我们来看GCC 4.4.1优化后的代码:

  1. public crc
  2. crc proc near
  3. key = dword ptr 8
  4. hash = dword ptr 0Ch
  5. push ebp
  6. xor edx, edx
  7. mov ebp, esp
  8. push esi
  9. mov esi, [ebp+key]
  10. push ebx
  11. mov ebx, [ebp+hash]
  12. test ebx, ebx
  13. mov eax, ebx
  14. jz short loc_80484D3
  15. nop ; padding
  16. lea esi, [esi+0] ; padding; ESI doesnt changing here
  17. loc_80484B8:
  18. mov ecx, eax ; save previous state of hash to ECX
  19. xor al, [esi+edx] ; AL=*(key+i)
  20. add edx, 1 ; i++
  21. shr ecx, 8 ; ECX=hash>>8
  22. movzx eax, al ; EAX=*(key+i)
  23. mov eax, dword ptr ds:crctab[eax*4] ; EAX=crctab[EAX]
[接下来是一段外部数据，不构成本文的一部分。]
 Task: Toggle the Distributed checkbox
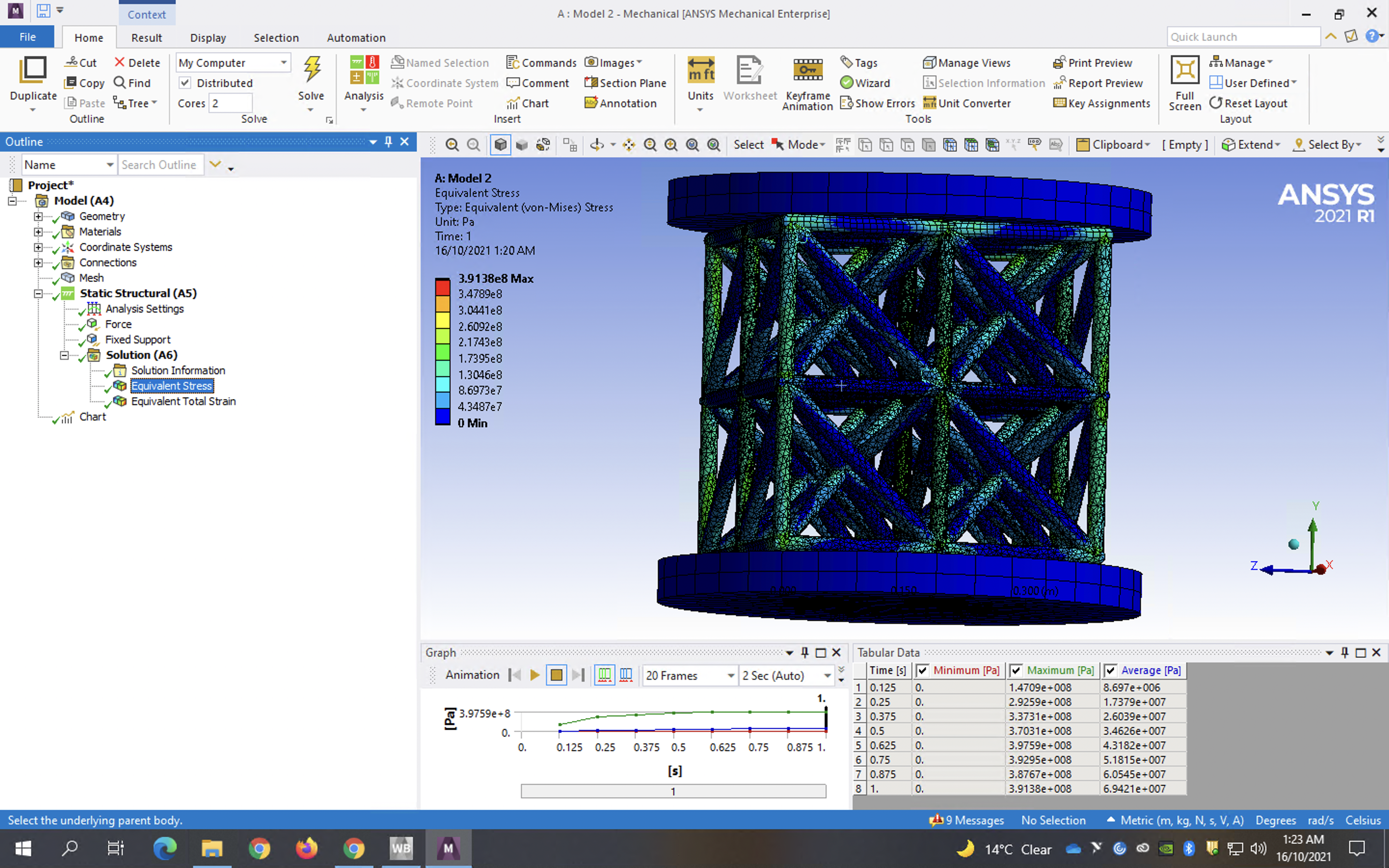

  24. xor eax, ecx ; hash=EAX^ECX
  25. cmp ebx, edx
  26. ja short loc_80484B8
  27. loc_80484D3:
  28. pop ebx
  29. pop esi
  30. pop ebp
  31. retn
  32. crc endp

GCC在循环开始的时候通过填入NOP和lea esi,esi+0来按8字节对齐。更多信息请阅读npad小结(64)。